Trusts found to be performing poorly by the Care Quality Commission in their use of resources are unlikely to be put in special measures as a result, a senior CQC figure has indicated.

Alex Baylis, the CQC’s head of acute sector policy, said it lacked authority to take regulatory action against providers for being inefficient, and would therefore have to work closely with NHS Improvement to make the new inspections work.



The CQC has ‘no enforcement powers to prosecute trusts for being inefficient’

The health secretary asked the CQC to start rating NHS hospitals on how well they are using their resources from April 2016.

The policy is part of the government’s attempt to bridge a £22bn NHS efficiency gap that is forecast by the end of the decade.

The regulator will use a combination of data and inspection to rate providers on its standard four point scale: outstanding, good, requires improvement or inadequate.

While the CQC will consult on its detailed plans for the rating in January, last month Mr Baylis spoke at the HSJ/McKinsey War on Variation summit on the regulator’s current thinking about how the new system could work.

He said that it was unlikely a poor rating would result in trusts being placed in the special measures regime.

“We’ve been thinking that the use of resources rating, at the moment we don’t see it joining up with something like special measures,” he said.

“There may well be support around trusts that aren’t performing well, but not in same way as special measures is our current thinking.”

Mr Baylis said the rating would not be attached to the CQC’s regulatory powers because the watchdog had “no enforcement powers to prosecute people for being inefficient”.

For this reason it would be “absolutely critical” for the CQC to work closely with NHS Improvement, which will have such powers.

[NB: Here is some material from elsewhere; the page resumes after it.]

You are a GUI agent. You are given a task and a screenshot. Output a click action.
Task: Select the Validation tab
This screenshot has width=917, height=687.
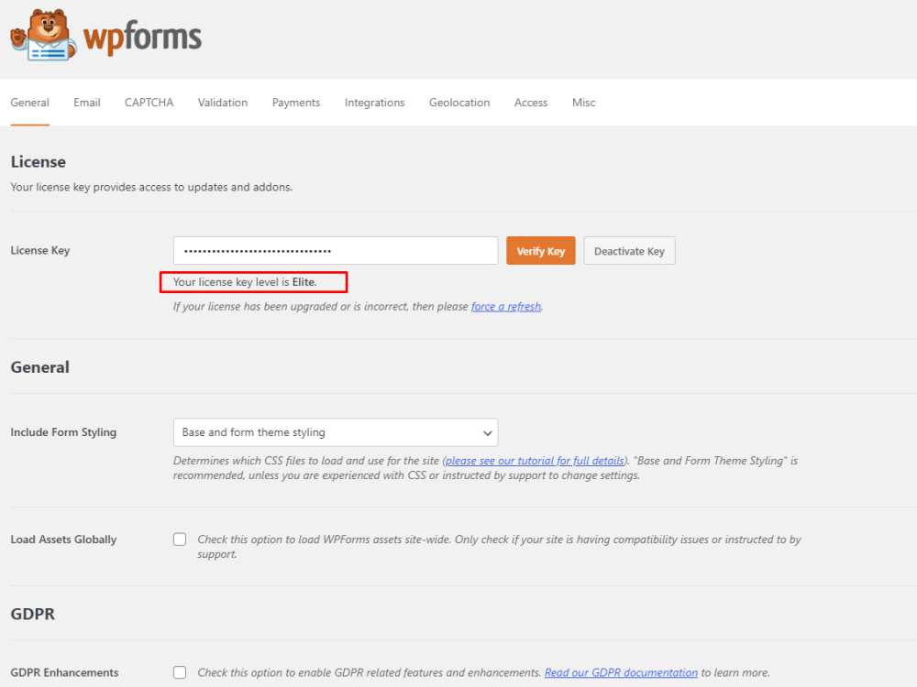(x=222, y=103)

Several health policy experts have warned that the CQC’s new duty to rate efficiency could “taint” its focus on quality.

However, Mr Baylis said there was a risk that if the regulator was “too purist” in its view of quality it could become divorced from the day to day realities of running providers.

He said: “We’re particularly trying to look at how to bring together the quality and finance agendas, so that you don’t have separate discussions – chief nurse saying ‘I need more staff for safety’, finance director saying ‘we’ve run out of money for extra staff’ – you can have one discussion across the piece.”